- _REQUIRED ACTION_: Your reply should reproduce each record precisely as written.

● ● ● ●

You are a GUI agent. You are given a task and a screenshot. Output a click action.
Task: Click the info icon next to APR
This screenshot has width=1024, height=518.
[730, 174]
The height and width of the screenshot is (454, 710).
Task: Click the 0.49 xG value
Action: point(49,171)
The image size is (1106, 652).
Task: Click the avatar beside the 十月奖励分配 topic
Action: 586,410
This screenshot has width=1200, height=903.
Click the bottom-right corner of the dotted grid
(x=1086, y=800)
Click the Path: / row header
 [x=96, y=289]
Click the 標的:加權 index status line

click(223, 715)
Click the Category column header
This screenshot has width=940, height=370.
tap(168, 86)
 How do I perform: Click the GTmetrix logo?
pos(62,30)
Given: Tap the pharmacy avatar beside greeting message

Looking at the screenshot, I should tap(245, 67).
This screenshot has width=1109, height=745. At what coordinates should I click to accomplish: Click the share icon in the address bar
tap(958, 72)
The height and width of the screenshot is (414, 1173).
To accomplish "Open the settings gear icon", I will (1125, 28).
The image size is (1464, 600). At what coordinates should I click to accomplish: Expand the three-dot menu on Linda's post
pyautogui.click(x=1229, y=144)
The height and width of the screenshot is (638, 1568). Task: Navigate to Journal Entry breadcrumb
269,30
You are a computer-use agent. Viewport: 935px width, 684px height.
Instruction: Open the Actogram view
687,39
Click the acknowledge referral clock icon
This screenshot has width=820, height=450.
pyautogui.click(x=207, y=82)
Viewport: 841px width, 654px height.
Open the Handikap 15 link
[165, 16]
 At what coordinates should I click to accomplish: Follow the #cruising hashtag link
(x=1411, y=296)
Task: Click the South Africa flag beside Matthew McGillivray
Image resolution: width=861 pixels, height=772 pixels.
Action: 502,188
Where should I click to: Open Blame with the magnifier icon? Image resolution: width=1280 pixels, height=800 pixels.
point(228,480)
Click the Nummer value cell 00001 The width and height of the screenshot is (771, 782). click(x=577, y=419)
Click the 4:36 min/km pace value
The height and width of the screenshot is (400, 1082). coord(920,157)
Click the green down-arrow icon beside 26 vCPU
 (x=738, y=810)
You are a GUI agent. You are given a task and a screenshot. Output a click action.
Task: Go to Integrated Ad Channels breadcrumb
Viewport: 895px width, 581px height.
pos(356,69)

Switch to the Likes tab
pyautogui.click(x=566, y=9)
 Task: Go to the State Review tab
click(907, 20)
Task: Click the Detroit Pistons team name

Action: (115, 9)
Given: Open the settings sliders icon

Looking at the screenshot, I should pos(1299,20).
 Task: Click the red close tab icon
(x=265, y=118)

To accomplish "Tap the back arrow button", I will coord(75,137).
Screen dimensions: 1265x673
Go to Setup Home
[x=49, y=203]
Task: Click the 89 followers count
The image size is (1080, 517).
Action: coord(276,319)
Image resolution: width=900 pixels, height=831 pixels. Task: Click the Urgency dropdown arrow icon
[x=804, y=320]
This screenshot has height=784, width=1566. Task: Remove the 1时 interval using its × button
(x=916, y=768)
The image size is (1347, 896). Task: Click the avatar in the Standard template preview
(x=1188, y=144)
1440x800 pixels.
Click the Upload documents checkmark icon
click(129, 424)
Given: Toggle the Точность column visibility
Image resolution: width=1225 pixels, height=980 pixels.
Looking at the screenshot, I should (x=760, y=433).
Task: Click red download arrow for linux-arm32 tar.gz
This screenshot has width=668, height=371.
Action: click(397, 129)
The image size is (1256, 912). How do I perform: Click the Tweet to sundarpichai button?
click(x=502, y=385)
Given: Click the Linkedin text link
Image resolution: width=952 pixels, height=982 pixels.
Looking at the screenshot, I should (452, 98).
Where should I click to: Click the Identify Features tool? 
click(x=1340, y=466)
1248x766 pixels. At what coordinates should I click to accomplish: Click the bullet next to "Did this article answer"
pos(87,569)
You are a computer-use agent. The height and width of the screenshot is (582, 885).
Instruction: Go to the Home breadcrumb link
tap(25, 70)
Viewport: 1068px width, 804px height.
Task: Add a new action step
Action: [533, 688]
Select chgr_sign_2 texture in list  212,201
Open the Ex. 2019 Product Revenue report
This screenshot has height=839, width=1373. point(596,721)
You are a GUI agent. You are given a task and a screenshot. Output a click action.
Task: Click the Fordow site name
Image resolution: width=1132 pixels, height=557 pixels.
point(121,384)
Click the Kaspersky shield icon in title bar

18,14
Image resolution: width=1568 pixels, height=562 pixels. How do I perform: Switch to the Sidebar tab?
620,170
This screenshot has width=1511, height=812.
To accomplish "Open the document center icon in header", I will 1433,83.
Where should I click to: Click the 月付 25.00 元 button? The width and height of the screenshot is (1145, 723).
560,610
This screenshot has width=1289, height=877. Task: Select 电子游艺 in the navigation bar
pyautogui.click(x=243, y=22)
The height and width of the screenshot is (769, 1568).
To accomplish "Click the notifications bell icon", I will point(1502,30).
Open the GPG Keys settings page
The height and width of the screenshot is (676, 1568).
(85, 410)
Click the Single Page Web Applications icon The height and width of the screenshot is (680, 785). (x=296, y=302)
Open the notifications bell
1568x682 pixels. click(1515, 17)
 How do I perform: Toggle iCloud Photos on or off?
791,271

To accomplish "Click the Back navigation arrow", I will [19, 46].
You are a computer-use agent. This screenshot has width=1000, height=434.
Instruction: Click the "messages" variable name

● ● ● ●

- _SOLVED PROBLEM_:
You are a GUI agent. You are given a task and a screenshot. Output a click action.
Task: Click the info icon next to APR
This screenshot has width=1024, height=518.
[730, 174]
The height and width of the screenshot is (454, 710).
Task: Click the 0.49 xG value
Action: point(49,171)
The image size is (1106, 652).
Task: Click the avatar beside the 十月奖励分配 topic
Action: 586,410
This screenshot has width=1200, height=903.
Click the bottom-right corner of the dotted grid
(x=1086, y=800)
Click the Path: / row header
 [x=96, y=289]
Click the 標的:加權 index status line

click(223, 715)
Click the Category column header
This screenshot has width=940, height=370.
tap(168, 86)
 How do I perform: Click the GTmetrix logo?
pos(62,30)
Given: Tap the pharmacy avatar beside greeting message

Looking at the screenshot, I should tap(245, 67).
This screenshot has width=1109, height=745. At what coordinates should I click to accomplish: Click the share icon in the address bar
tap(958, 72)
The height and width of the screenshot is (414, 1173).
To accomplish "Open the settings gear icon", I will (1125, 28).
The image size is (1464, 600). At what coordinates should I click to accomplish: Expand the three-dot menu on Linda's post
pyautogui.click(x=1229, y=144)
The height and width of the screenshot is (638, 1568). Task: Navigate to Journal Entry breadcrumb
269,30
You are a computer-use agent. Viewport: 935px width, 684px height.
Instruction: Open the Actogram view
687,39
Click the acknowledge referral clock icon
This screenshot has width=820, height=450.
pyautogui.click(x=207, y=82)
Viewport: 841px width, 654px height.
Open the Handikap 15 link
[165, 16]
 At what coordinates should I click to accomplish: Follow the #cruising hashtag link
(x=1411, y=296)
Task: Click the South Africa flag beside Matthew McGillivray
Image resolution: width=861 pixels, height=772 pixels.
Action: 502,188
Where should I click to: Open Blame with the magnifier icon? Image resolution: width=1280 pixels, height=800 pixels.
point(228,480)
Click the Nummer value cell 00001 The width and height of the screenshot is (771, 782). click(x=577, y=419)
Click the 4:36 min/km pace value
The height and width of the screenshot is (400, 1082). coord(920,157)
Click the green down-arrow icon beside 26 vCPU
 (x=738, y=810)
You are a GUI agent. You are given a task and a screenshot. Output a click action.
Task: Go to Integrated Ad Channels breadcrumb
Viewport: 895px width, 581px height.
pos(356,69)

Switch to the Likes tab
pyautogui.click(x=566, y=9)
 Task: Go to the State Review tab
click(907, 20)
Task: Click the Detroit Pistons team name

Action: (115, 9)
Given: Open the settings sliders icon

Looking at the screenshot, I should pos(1299,20).
 Task: Click the red close tab icon
(x=265, y=118)

To accomplish "Tap the back arrow button", I will coord(75,137).
Screen dimensions: 1265x673
Go to Setup Home
[x=49, y=203]
Task: Click the 89 followers count
The image size is (1080, 517).
Action: coord(276,319)
Image resolution: width=900 pixels, height=831 pixels. Task: Click the Urgency dropdown arrow icon
[x=804, y=320]
This screenshot has height=784, width=1566. Task: Remove the 1时 interval using its × button
(x=916, y=768)
The image size is (1347, 896). Task: Click the avatar in the Standard template preview
(x=1188, y=144)
1440x800 pixels.
Click the Upload documents checkmark icon
click(129, 424)
Given: Toggle the Точность column visibility
Image resolution: width=1225 pixels, height=980 pixels.
Looking at the screenshot, I should (x=760, y=433).
Task: Click red download arrow for linux-arm32 tar.gz
This screenshot has width=668, height=371.
Action: click(397, 129)
The image size is (1256, 912). How do I perform: Click the Tweet to sundarpichai button?
click(x=502, y=385)
Given: Click the Linkedin text link
Image resolution: width=952 pixels, height=982 pixels.
Looking at the screenshot, I should (452, 98).
Where should I click to: Click the Identify Features tool? 
click(x=1340, y=466)
1248x766 pixels. At what coordinates should I click to accomplish: Click the bullet next to "Did this article answer"
pos(87,569)
You are a computer-use agent. The height and width of the screenshot is (582, 885).
Instruction: Go to the Home breadcrumb link
tap(25, 70)
Viewport: 1068px width, 804px height.
Task: Add a new action step
Action: [533, 688]
Select chgr_sign_2 texture in list  212,201
Open the Ex. 2019 Product Revenue report
This screenshot has height=839, width=1373. point(596,721)
You are a GUI agent. You are given a task and a screenshot. Output a click action.
Task: Click the Fordow site name
Image resolution: width=1132 pixels, height=557 pixels.
point(121,384)
Click the Kaspersky shield icon in title bar

18,14
Image resolution: width=1568 pixels, height=562 pixels. How do I perform: Switch to the Sidebar tab?
620,170
This screenshot has width=1511, height=812.
To accomplish "Open the document center icon in header", I will 1433,83.
Where should I click to: Click the 月付 25.00 元 button? The width and height of the screenshot is (1145, 723).
560,610
This screenshot has width=1289, height=877. Task: Select 电子游艺 in the navigation bar
pyautogui.click(x=243, y=22)
The height and width of the screenshot is (769, 1568).
To accomplish "Click the notifications bell icon", I will point(1502,30).
Open the GPG Keys settings page
The height and width of the screenshot is (676, 1568).
(85, 410)
Click the Single Page Web Applications icon The height and width of the screenshot is (680, 785). (x=296, y=302)
Open the notifications bell
1568x682 pixels. click(1515, 17)
 How do I perform: Toggle iCloud Photos on or off?
791,271

To accomplish "Click the Back navigation arrow", I will [19, 46].
You are a computer-use agent. This screenshot has width=1000, height=434.
Instruction: Click the "messages" variable name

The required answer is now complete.